The deadly truth behind the new statin guidelines

“We’ve been undertreating people who need statin therapy in this country.”

Yes, that’s an actual, real statement from one of the “experts” behind the new guidelines recently released by the American Heart Association and the American College of Cardiology. Guidelines that could double the already staggering number of people currently taking statins in the United States.

It’s outrageous, to say the least. But I can’t say that I didn’t see this day coming.

According to these new guidelines, statin therapy is now recommended for the following groups:

  • People without heart disease who are 40 to 75 years old and have a 7.5 percent or higher risk for heart attack or stroke within 10 years.
  • People with a history of heart attack, stroke, or other cardiovascular event.
  • People 21 and older who have a very high level of LDL cholesterol.
  • People with Type 1 or Type 2 diabetes who are 40 to 75 years old.

As you can see, the same problems with the old guidelines remain. For one, we’ll still be handing out statin prescriptions to people without heart disease. Including young, healthy people with no other risk factors aside from high cholesterol. And older diabetics with no other risk factors at all.

So what has changed? The risk threshold for prescribing statins. And it’s changed dramatically, too.

Previous prescribing guidelines required a 20 percent higher 10-year risk of heart attack or stroke in patients without heart disease. Which, frankly, was ridiculous enough.

Now, that risk threshold has been cut in half–a seemingly minor detail that could make a third of all healthy Americans candidates for statin treatment overnight.

What’s worse, reports show that the new calculator designed to identify potential statin users could be over-predicting patients’ heart risk by as much as 150 percent. And yet, the AHA actually wants us to believe that we’ve been undertreating Americans with these killer drugs?!

I beg to differ. Statins are already among the most overprescribed drugs in the country. To suggest that more people need to be taking them is utterly absurd. And flat out dangerous, at that.

Let’s make something very clear: Previous research has shown that statin drugs can raise a patient’s risk of diabetes by close to 50 percent.

I’m sorry, but I fail to see how this constitutes an acceptable risk-benefit ratio. Even when you don’t account for the multitude of other common statin-related complications, like muscle pain and memory loss.

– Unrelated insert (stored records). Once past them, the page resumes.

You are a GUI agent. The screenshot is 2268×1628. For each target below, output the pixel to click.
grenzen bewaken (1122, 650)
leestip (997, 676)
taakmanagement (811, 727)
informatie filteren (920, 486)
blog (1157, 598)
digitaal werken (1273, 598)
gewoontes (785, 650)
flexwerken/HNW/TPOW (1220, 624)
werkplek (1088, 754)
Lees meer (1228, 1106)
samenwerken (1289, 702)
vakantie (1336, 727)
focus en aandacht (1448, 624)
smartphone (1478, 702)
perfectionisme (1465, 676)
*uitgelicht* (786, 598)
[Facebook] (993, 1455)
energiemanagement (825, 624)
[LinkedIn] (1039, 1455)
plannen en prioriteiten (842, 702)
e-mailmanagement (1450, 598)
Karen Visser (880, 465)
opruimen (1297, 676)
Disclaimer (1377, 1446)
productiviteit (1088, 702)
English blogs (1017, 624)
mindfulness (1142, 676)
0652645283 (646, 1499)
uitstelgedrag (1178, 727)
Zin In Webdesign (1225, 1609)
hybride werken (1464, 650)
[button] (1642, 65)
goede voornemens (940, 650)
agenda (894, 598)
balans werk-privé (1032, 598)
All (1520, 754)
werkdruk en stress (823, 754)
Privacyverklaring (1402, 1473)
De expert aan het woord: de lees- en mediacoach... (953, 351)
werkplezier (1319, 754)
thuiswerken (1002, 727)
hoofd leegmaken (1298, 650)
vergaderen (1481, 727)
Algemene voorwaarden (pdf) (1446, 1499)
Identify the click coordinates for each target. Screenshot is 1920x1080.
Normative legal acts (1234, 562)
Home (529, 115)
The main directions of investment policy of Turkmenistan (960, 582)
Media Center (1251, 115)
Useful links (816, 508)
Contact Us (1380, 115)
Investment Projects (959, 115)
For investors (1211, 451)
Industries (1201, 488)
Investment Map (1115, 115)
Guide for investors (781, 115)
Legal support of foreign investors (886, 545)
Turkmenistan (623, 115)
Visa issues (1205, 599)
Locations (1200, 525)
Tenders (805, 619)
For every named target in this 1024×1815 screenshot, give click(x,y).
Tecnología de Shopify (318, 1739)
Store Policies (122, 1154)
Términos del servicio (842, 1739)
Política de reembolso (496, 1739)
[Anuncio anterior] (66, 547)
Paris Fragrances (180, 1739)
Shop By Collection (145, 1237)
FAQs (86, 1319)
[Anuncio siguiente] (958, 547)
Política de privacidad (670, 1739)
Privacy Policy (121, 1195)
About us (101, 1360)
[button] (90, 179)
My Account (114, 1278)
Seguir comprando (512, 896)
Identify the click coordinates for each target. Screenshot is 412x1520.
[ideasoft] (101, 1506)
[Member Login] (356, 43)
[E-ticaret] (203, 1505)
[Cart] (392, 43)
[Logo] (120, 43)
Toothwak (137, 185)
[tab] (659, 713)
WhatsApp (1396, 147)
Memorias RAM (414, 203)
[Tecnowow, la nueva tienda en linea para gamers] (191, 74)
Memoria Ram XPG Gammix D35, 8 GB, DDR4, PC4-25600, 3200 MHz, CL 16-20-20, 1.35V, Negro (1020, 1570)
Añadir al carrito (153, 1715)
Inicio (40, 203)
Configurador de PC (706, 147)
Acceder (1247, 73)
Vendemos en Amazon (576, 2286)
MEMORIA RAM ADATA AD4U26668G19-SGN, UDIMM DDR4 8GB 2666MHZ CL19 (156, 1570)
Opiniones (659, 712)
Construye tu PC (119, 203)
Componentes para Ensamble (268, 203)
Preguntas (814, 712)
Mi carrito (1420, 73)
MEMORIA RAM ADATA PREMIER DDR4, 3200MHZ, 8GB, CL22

And especially when you consider that lifestyle changes–like my New Hamptons Health Miracle and regular exercise–are by far your most powerful weapons against heart disease. (To say nothing of safe nutritional supplements, like fish oil and Pycngenol.)

Fact is, there is absolutely no compelling reason to put any patient on a statin drug. Ever. Aside from lowering cholesterol, of course–something that these drugs do quite effectively.

The problem is, high cholesterol isn’t even the most accurate predictor of heart disease. In fact, low cholesterol levels are just as dangerous–if not more so. (A topic I’ll be delving into in the upcoming December issue of my newsletter Logical Health Alternatives. You can, and definitely should, subscribe here.)

So I have to ask: Has it really come to this?

Is the medical establishment really that pressed for time, that invested in Big Pharma, that they can’t be bothered to talk with their patients about the life-saving benefits of simple diet and exercise?

Whatever happened to “first, do no harm”?

I shudder to think of the collateral damage that will accompany these deadly new guidelines. So I can only warn you to ignore them at all costs… and shake my head in disgust.

Source:
Park, Alice. “Cholesterol whiplash: What to make of the new heart-risk calculator.” Time.18 Nov 2013.
Park, Alice. “New guidelines for cholesterol treatment represent ‘huge change.'” Time. 12 Nov 2013.